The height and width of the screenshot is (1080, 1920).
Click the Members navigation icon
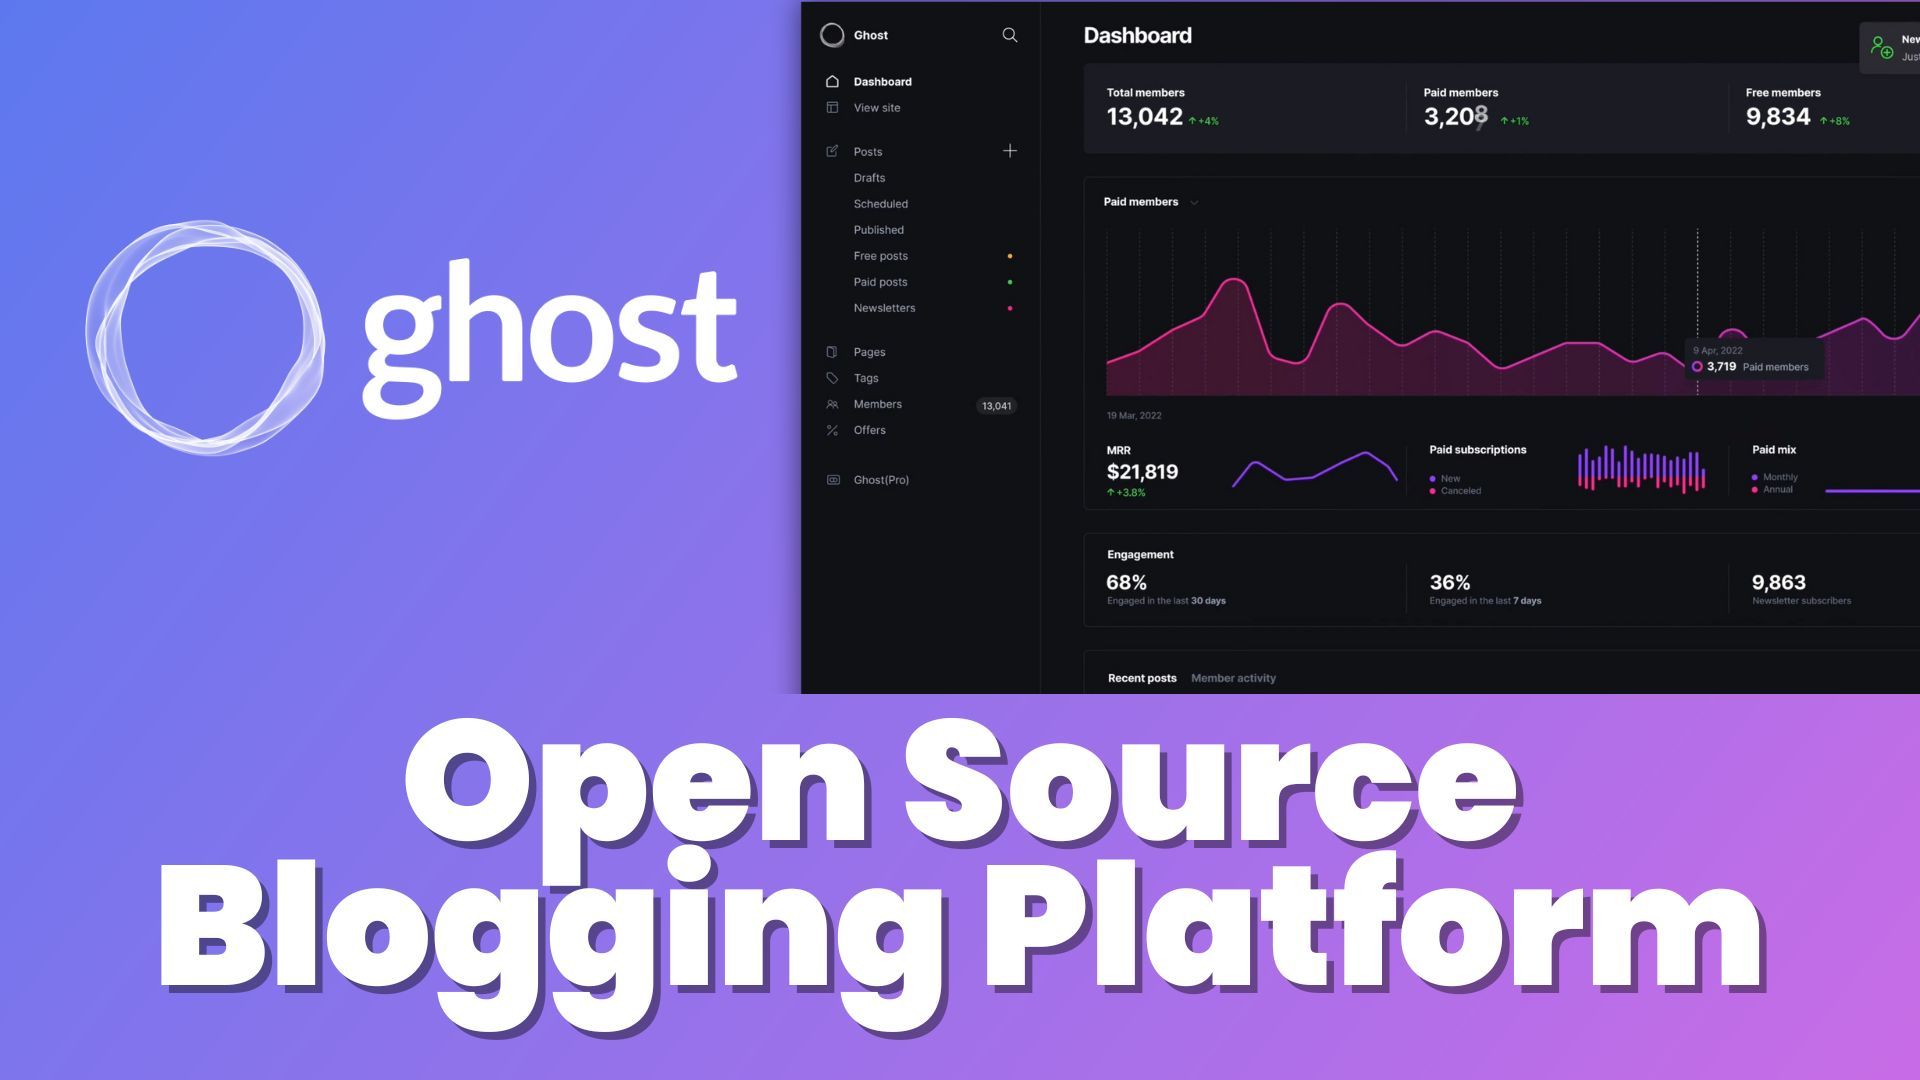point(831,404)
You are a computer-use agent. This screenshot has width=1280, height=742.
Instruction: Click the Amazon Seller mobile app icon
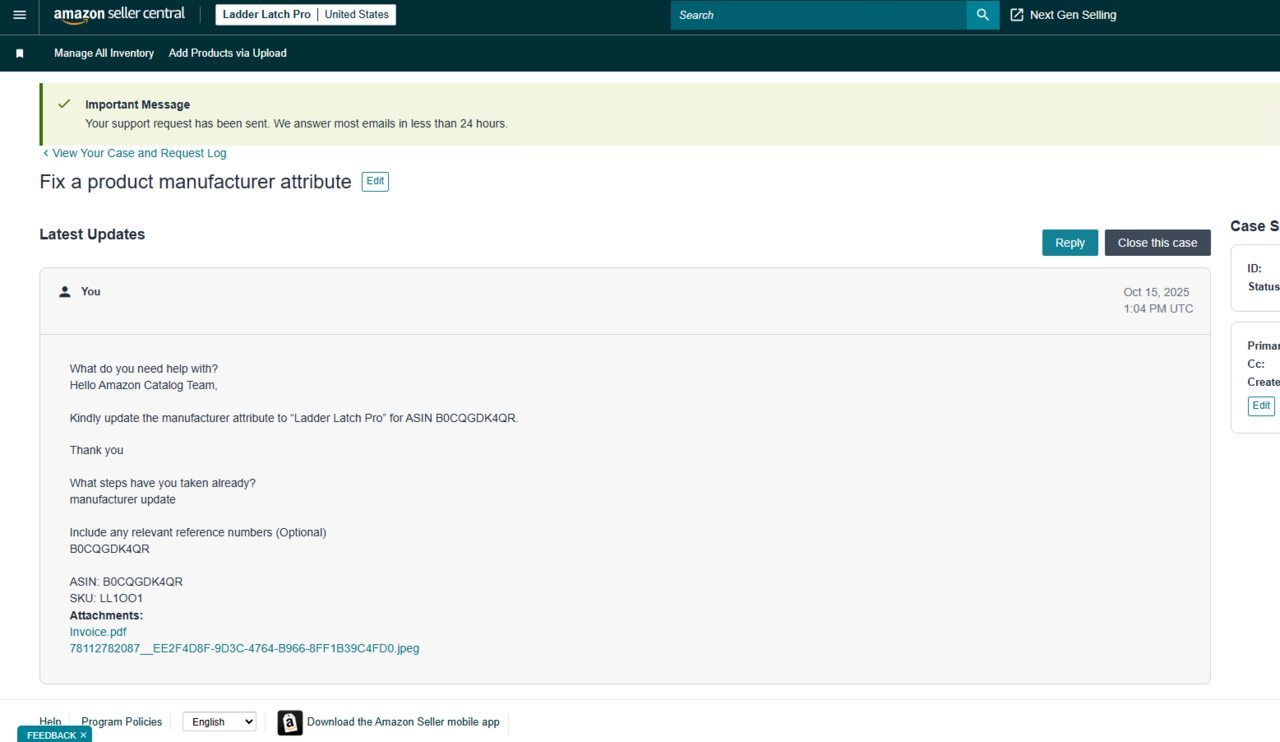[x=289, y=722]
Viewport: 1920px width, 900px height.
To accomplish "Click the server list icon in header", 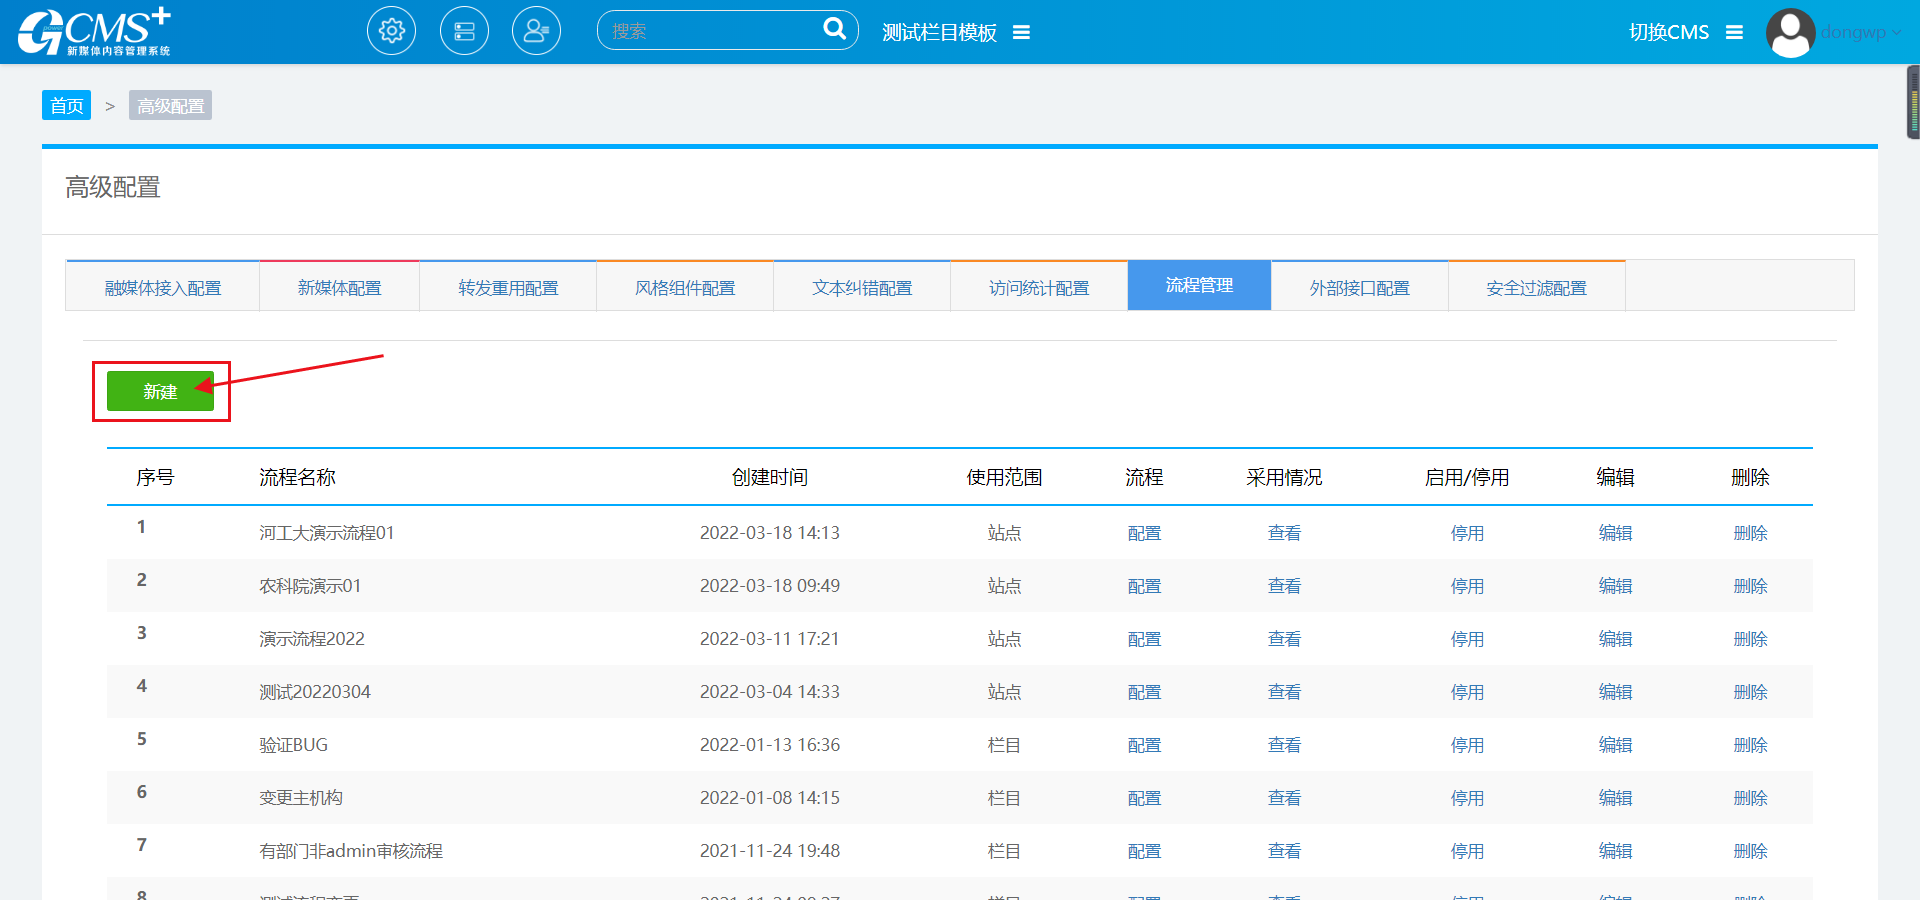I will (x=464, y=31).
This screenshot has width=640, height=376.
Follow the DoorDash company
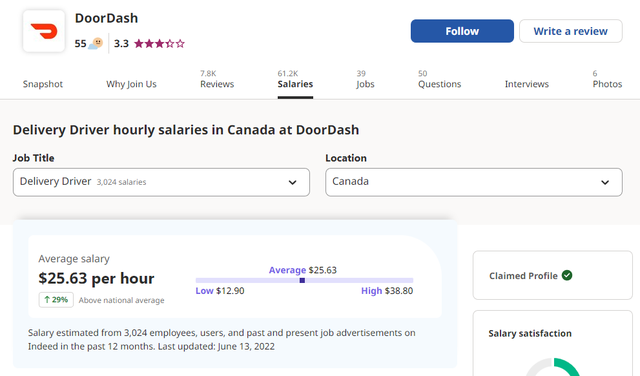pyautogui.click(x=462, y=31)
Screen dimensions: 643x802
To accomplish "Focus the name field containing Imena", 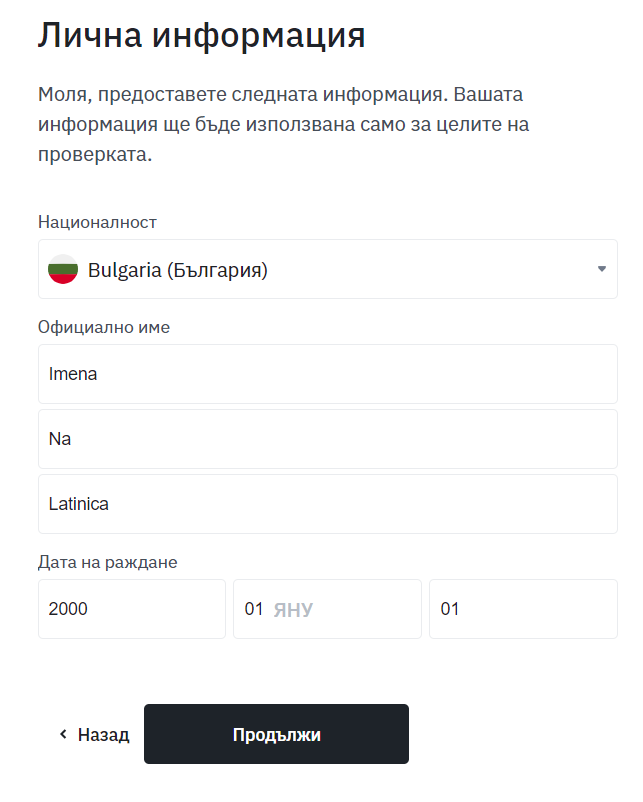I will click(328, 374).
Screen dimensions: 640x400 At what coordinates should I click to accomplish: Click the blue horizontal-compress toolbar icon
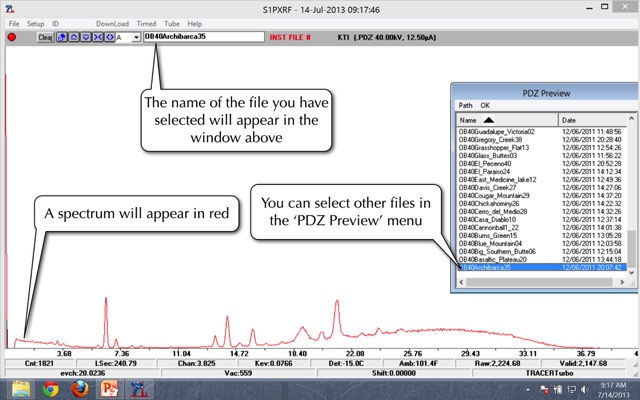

----

Among the entries above, find every line holding "screenshot" and copy it.

The height and width of the screenshot is (1080, 1920).
You are a computer-use agent. This screenshot has width=1280, height=742.
This screenshot has width=640, height=376.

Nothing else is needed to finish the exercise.